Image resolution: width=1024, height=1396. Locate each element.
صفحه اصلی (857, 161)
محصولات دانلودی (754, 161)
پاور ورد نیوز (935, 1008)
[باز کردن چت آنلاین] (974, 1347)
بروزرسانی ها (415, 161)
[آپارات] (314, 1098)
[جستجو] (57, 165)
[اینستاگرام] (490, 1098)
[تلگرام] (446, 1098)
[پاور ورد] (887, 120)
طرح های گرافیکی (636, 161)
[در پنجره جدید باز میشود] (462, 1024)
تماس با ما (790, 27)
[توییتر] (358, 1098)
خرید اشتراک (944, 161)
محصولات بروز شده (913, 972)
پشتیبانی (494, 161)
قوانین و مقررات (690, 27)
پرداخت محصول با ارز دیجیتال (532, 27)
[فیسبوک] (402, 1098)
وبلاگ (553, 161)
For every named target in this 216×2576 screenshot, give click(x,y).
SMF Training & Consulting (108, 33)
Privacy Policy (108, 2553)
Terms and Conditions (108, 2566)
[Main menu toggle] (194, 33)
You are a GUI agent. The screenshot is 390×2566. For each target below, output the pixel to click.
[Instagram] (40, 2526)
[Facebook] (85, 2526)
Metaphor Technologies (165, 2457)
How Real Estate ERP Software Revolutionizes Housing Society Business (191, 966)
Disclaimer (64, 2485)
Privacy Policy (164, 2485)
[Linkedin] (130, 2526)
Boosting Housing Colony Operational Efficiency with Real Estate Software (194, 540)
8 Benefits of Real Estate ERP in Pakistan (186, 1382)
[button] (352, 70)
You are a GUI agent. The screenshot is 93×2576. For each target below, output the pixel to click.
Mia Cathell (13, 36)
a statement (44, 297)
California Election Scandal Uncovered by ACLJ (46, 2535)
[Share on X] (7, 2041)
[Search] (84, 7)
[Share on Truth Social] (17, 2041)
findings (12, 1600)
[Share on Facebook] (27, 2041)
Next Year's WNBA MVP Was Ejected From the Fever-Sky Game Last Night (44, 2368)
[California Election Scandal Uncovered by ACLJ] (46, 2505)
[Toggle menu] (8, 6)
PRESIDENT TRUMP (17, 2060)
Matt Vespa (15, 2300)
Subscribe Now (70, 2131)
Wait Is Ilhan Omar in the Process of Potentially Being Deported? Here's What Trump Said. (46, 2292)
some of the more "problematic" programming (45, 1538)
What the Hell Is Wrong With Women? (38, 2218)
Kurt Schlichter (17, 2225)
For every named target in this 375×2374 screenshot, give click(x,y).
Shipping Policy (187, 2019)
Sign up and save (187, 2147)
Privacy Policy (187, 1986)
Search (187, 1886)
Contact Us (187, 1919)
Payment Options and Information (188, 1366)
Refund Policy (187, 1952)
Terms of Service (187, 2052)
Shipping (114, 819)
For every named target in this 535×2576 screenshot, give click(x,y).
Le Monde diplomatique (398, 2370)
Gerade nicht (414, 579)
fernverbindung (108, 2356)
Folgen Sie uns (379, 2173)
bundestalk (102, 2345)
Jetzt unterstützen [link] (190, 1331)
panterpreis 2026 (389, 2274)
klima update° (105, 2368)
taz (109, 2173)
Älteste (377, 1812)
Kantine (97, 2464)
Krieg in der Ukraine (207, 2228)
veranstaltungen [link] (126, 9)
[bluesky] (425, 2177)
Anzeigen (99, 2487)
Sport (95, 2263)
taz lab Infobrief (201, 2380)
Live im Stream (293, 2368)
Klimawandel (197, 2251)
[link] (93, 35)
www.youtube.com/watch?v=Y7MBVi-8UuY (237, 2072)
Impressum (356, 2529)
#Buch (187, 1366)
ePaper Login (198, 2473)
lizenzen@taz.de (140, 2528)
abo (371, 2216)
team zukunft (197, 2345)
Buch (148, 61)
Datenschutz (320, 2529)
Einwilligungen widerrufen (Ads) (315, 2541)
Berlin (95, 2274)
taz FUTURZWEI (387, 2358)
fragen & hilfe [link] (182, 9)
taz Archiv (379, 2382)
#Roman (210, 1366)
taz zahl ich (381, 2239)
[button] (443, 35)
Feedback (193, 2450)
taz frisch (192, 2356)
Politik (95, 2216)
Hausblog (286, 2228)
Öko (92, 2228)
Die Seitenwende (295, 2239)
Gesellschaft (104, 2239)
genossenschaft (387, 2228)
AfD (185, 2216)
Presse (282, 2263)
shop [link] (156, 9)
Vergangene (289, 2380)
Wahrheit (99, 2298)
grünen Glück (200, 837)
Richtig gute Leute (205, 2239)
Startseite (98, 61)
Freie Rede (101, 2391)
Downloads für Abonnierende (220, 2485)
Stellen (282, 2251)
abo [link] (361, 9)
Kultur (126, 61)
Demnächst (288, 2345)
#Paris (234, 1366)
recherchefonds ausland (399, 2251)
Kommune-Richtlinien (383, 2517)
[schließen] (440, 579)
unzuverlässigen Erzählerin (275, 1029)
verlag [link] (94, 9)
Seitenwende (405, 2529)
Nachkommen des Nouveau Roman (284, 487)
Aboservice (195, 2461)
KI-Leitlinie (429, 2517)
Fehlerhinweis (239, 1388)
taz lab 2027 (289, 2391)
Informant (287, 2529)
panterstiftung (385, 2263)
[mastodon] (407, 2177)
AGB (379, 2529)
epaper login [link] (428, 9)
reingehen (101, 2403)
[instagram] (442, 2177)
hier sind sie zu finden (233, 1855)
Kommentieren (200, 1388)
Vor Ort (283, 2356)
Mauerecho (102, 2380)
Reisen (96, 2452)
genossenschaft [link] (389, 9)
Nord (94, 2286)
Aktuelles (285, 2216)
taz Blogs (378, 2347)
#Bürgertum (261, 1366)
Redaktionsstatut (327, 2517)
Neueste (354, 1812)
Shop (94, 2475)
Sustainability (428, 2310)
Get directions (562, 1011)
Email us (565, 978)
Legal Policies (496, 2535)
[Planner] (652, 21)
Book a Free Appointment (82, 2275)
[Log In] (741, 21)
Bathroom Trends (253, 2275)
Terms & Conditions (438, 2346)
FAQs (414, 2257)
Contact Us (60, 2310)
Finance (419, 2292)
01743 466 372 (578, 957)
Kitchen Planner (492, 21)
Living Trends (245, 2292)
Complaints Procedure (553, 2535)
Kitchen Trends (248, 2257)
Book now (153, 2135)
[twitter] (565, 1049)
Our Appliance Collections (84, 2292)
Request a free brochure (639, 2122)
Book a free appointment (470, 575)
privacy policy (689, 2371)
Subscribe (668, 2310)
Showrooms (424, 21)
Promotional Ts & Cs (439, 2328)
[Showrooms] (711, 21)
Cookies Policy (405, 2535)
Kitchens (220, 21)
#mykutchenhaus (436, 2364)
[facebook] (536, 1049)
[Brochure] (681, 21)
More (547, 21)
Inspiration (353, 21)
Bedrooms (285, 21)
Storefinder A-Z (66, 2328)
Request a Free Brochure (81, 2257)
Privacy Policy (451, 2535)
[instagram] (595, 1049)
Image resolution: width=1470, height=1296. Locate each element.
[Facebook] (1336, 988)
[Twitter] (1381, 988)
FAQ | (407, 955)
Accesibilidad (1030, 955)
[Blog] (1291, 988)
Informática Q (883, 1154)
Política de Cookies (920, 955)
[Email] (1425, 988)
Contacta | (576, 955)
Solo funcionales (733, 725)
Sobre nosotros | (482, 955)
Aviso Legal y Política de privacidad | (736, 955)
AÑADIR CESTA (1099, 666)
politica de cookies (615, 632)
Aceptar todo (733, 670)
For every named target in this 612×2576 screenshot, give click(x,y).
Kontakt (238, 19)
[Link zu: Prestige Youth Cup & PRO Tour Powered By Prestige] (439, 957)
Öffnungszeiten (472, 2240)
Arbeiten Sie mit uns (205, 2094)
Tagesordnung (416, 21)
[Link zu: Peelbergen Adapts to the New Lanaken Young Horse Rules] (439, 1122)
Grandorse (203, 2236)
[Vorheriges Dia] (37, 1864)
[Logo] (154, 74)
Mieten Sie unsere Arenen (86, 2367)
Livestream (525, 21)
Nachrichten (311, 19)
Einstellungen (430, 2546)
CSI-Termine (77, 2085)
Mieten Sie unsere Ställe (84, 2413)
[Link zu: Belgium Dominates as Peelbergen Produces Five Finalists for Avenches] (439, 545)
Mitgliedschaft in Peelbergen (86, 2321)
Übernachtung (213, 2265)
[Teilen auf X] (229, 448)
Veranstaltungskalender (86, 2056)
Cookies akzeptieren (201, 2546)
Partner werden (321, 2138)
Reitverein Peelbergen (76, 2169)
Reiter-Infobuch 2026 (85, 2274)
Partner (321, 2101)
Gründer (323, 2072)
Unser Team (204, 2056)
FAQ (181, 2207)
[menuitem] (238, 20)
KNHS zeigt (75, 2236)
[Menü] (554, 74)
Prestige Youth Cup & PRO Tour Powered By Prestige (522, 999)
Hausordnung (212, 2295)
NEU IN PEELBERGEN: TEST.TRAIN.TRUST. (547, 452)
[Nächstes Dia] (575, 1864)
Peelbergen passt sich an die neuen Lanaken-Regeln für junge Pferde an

- _Directions_:
A single number is expected here: the count of lines in the material above with "Lanaken" in them.

- _Result_:
2